Além disso, para Vygotsky, as emoções na infância têm caráter primitivo, enquanto na fase adulta, são refinadas, superiores (OLIVEIRA; REGO, 2003). As emoções primitivas seriam, por exemplo, alegria, medo e raiva. Já as superiores, despeito e melancolia. Desse modo, “[...] a qualidade das emoções sofre mudanças à medida que o conhecimento conceitual e os processos cognitivos da criança se desenvolvem.” (OLIVEIRA; REGO, 2003, p. 20). Portanto, segundo o referido autor, nas crianças, assim como nos animais, as emoções têm origens instintivas e biológicas. No decorrer do desenvolvimento, no entanto, por meio de fenômenos culturais e históricos, elas se tornam sofisticadas, isto é, transformam-se em emoções superiores (OLIVEIRA; REGO, 2003). Isso porque os seres humanos “[...] dispõem de um equipamento específico da espécie [linguagem] que define um modo de funcionamento psicológico essencialmente mediado.” (OLIVEIRA; REGO, 2003, p. 25).

Nessa perspectiva, “[...] a gênese da vida afetiva social é mediada pelos significados construídos no contexto cultura em que o sujeito se insere.” (OLIVEIRA; REGO, 2003, p. 23). Assim, descarta-se a ideia de que os fatores emocionais são inatos, como por exemplo, afirmar que as mulheres são sensíveis e os homens racionais (OLIVEIRA; REGO, 2003). Além disso, esta construção social que complexifica as emoções é um processo heterogêneo, isto é, cada pessoa se relaciona de maneira subjetiva com o meio, reagindo e dominando suas emoções de forma particular (OLIVEIRA; REGO, 2003). Desse modo: “O ser humano aprende, por meio do legado de sua cultura e da interação com outros humanos, a agir, a falar e também a sentir [...] o longo aprendizado sobre emoções e afetos se inicia nas primeiras horas de vida de uma criança e se prolonga por toda a sua existência.” (OLIVEIRA; REGO, 2003, p. 23).
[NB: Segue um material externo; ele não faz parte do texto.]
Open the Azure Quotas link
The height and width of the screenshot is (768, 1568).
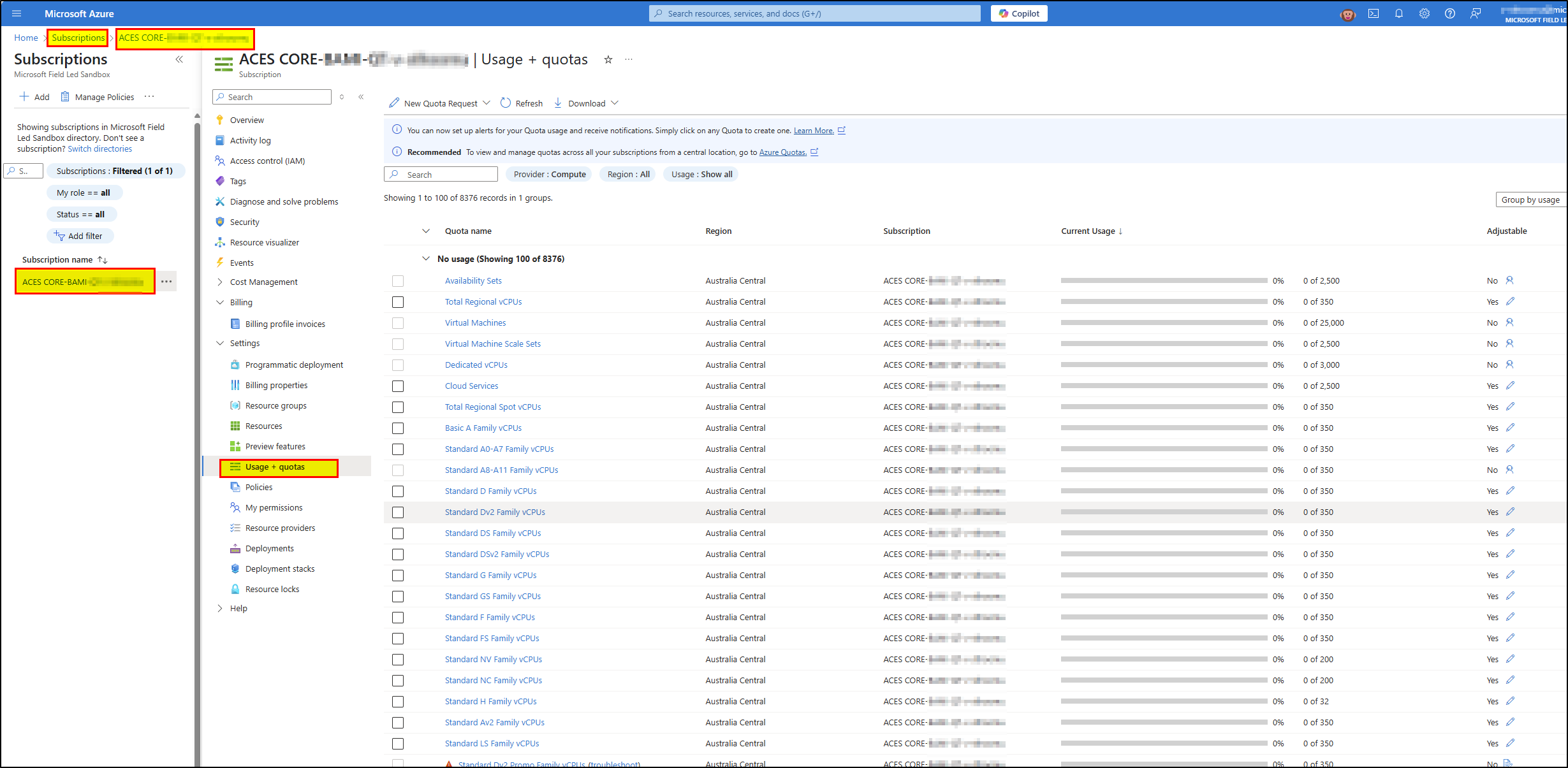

Os processos cognitivos e afetivos, os modos de pensar e sentir, são carregados de conceitos, relações e práticas sociais que constituem os fenômenos históricos e culturais. [...] Nessa perspectiva pode-se afirmar que a afetividade humana é construída culturalmente. [...] As emoções são, portanto, organizadas, concebidas e nomeadas de forma absolutamente diversa em diferentes grupos culturais. (OLIVEIRA; REGO, 2003, p. 28).

Outra ideia salientada por Vygotsky diz respeito ao fato de que os elementos intelectuais, desenvolvidos em meio cultural, permitem ao adulto exercer controle sobre si mesmo, ou seja, o homem se torna capaz de controlar seus sentimentos primitivos (OLIVEIRA; REGO, 2003). Portanto, o homem adulto, intermediado por sua racionalidade, autorregula seu comportamento. No entanto, esse pressuposto não condiz “[...] com a idéia de uma razão repressora, capaz de anular ou extinguir os afetos. [...] com o desenvolvimento, a razão está a serviço da vida afetiva,

na medida em que é um instrumento de elaboração e refinamento dos sentimentos.” (OLIVEIRA; REGO, 2003, p. 22). Assim, de acordo com as autoras, na adultez, a razão não suprime as emoções, essas apenas se tornam complexas, em relação às crianças.

Portanto, a abordagem vygotskyana no que tange à emoção é dialética, monista e desenvolvimentista (OLIVEIRA; REGO, 2003). A afetividade humana se constitui no intercâmbio entre elementos do funcionamento psicológico, tais como, “[...] memória, pensamento, imaginação, planejamento, conhecimento, linguagem, conceitos, significados, sentidos, percepção e atenção.” (OLIVEIRA; REGO, 2003, p. 32).